◆ Problem to solve
Search the records below for the word "agent". Copy each line where it occurs.

· · · · ·

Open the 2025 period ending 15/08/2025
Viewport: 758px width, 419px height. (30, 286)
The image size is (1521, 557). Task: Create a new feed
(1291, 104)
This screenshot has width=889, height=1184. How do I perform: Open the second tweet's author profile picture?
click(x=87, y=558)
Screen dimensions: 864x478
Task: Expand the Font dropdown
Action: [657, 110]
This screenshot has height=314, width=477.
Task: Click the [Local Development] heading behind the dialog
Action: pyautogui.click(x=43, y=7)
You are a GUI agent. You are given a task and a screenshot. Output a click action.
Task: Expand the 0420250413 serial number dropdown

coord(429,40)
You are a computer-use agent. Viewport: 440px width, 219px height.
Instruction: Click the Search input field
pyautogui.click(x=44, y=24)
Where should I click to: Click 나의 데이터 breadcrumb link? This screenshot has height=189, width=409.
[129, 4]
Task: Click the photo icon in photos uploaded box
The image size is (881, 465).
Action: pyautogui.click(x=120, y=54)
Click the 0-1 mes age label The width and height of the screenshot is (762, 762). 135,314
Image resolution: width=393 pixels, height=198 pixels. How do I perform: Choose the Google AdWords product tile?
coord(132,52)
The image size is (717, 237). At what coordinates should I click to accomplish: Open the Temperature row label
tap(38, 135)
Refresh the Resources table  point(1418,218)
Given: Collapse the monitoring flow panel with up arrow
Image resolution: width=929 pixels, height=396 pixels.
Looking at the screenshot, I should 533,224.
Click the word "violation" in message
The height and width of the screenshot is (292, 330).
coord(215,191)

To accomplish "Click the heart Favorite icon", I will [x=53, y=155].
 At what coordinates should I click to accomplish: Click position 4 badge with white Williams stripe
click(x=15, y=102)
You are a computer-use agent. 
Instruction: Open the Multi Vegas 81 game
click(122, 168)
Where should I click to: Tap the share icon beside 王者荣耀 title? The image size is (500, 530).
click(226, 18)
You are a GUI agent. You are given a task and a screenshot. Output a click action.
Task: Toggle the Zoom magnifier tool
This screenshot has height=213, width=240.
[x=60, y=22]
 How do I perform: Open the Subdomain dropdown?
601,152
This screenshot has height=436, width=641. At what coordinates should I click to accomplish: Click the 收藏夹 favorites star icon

· · · · ·

◆ Output below
You are a GUI agent. You are given a task and a screenshot. Output a click action.
You are a computer-use agent. Viewport: 440px width, 219px height.
You are a computer-use agent. 
You are a GUI agent. You are given a task and a screenshot. Output a click action.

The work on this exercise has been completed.